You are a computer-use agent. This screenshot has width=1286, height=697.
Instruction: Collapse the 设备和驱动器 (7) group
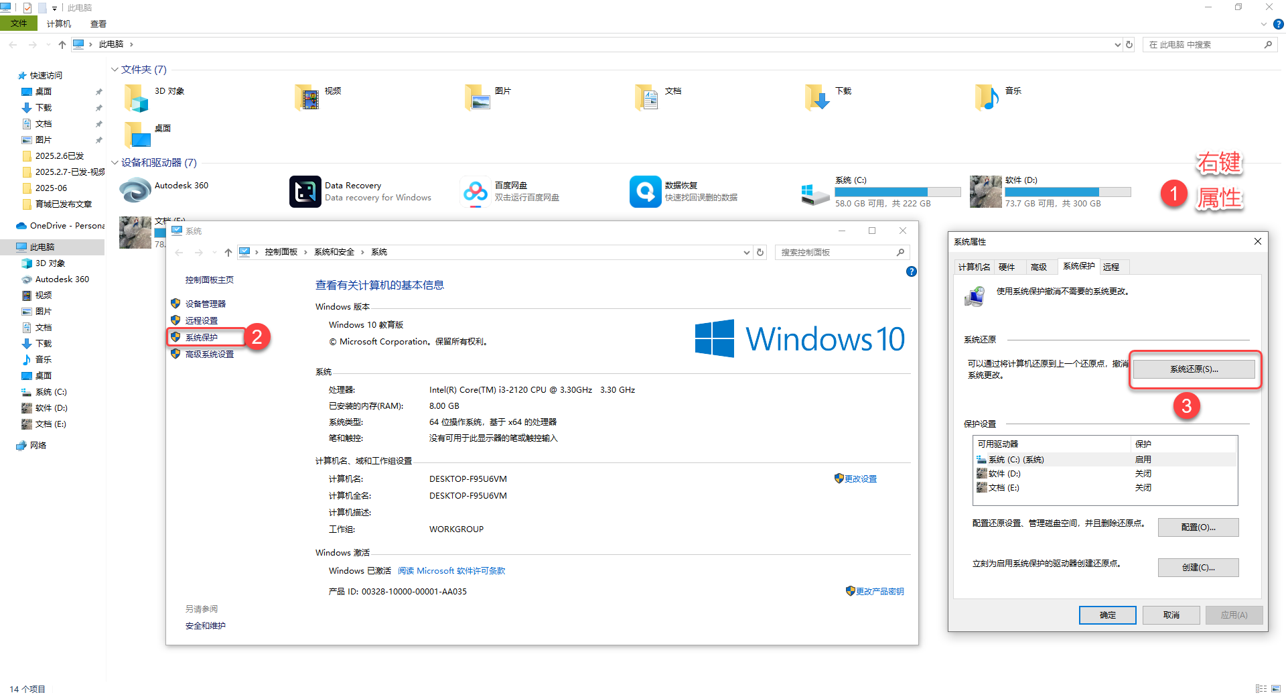pyautogui.click(x=115, y=163)
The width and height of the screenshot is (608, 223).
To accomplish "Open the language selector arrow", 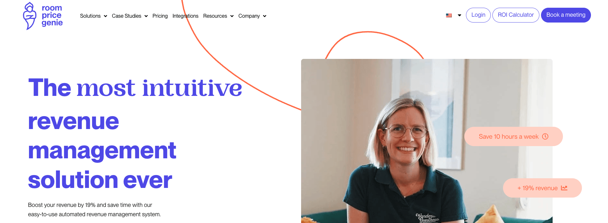I will [460, 15].
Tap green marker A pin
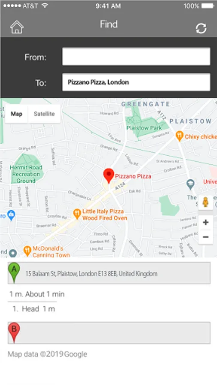This screenshot has width=217, height=385. (x=14, y=272)
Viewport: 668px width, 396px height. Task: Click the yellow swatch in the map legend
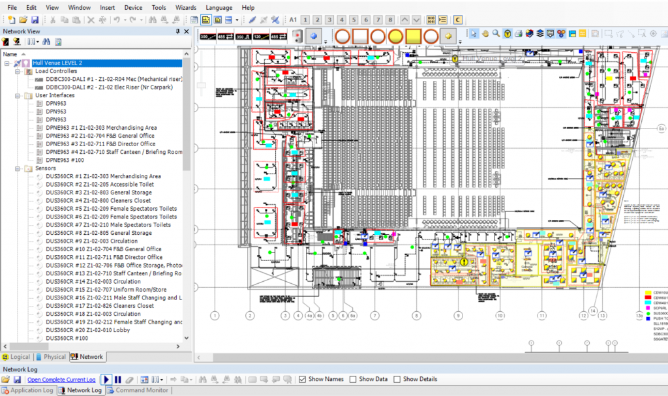[x=648, y=292]
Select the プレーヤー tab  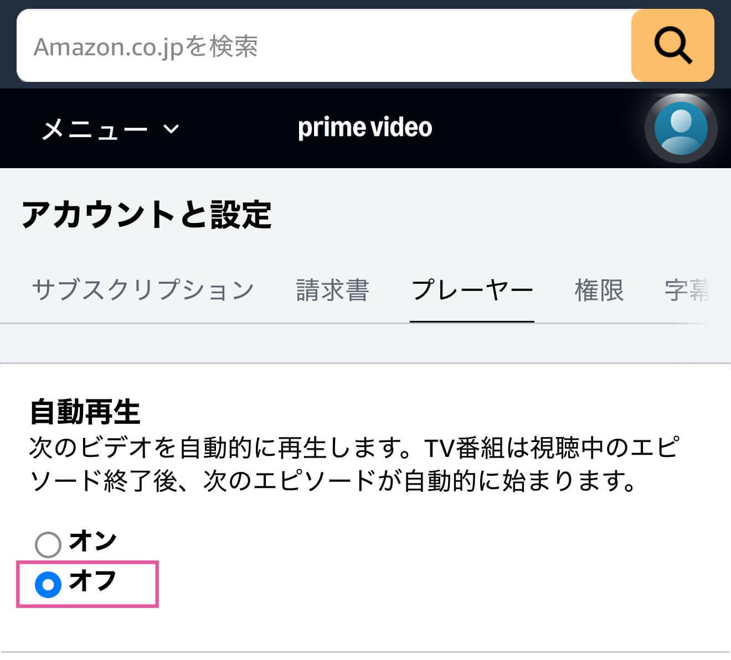coord(472,290)

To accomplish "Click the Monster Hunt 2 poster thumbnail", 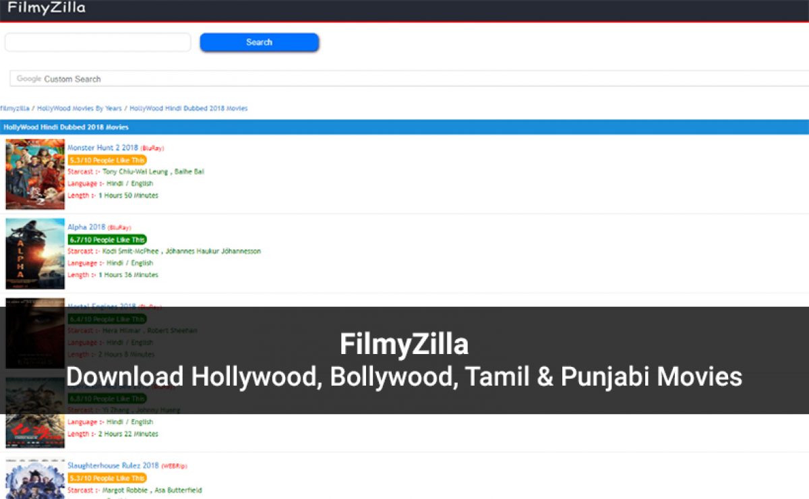I will click(x=35, y=174).
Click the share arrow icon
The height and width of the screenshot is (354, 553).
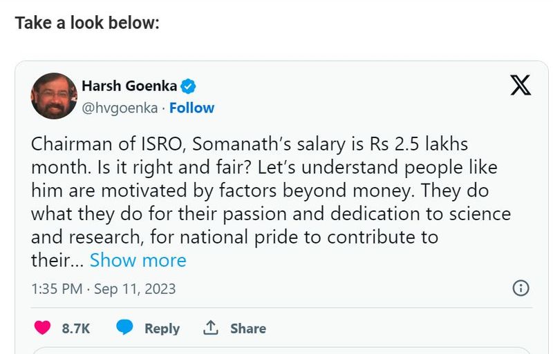pos(211,328)

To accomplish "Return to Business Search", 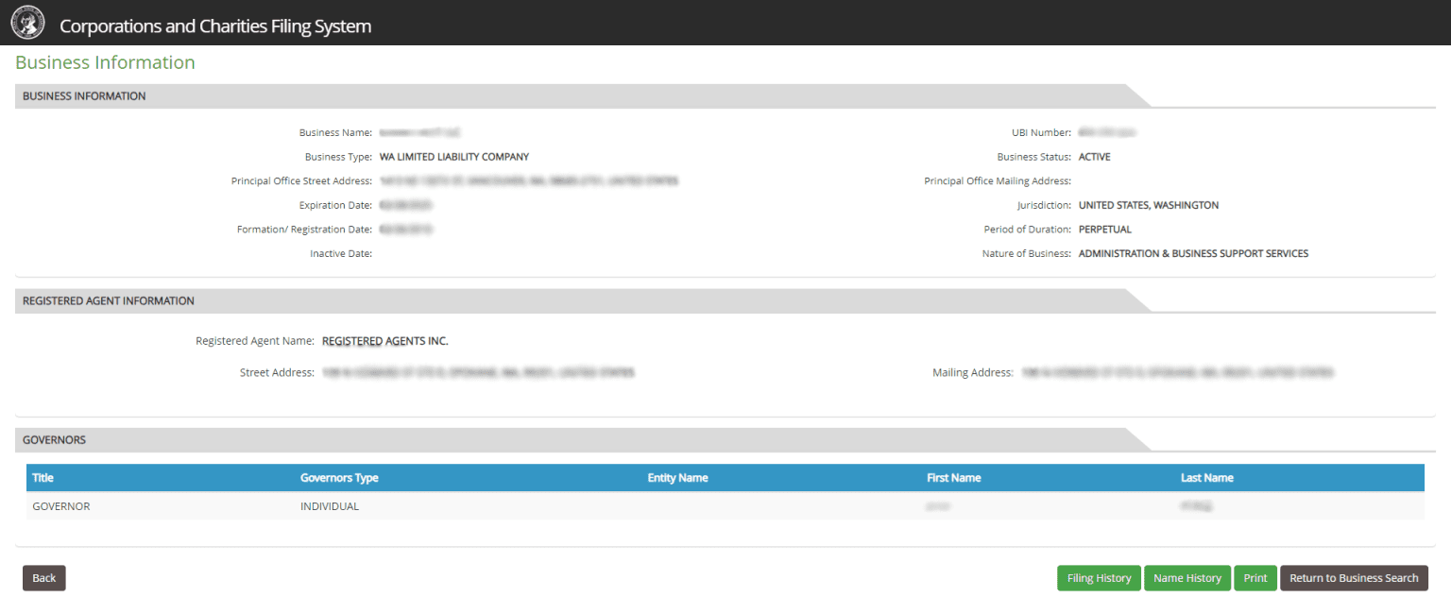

────────

The answer must be an exact copy of the lines from the one with "The height and" through the final line above, both ends included, and nothing else; pictures stay out.

EXERCISE ANSWER:
The height and width of the screenshot is (354, 553).
pos(211,328)

To accomplish "Return to Business Search", 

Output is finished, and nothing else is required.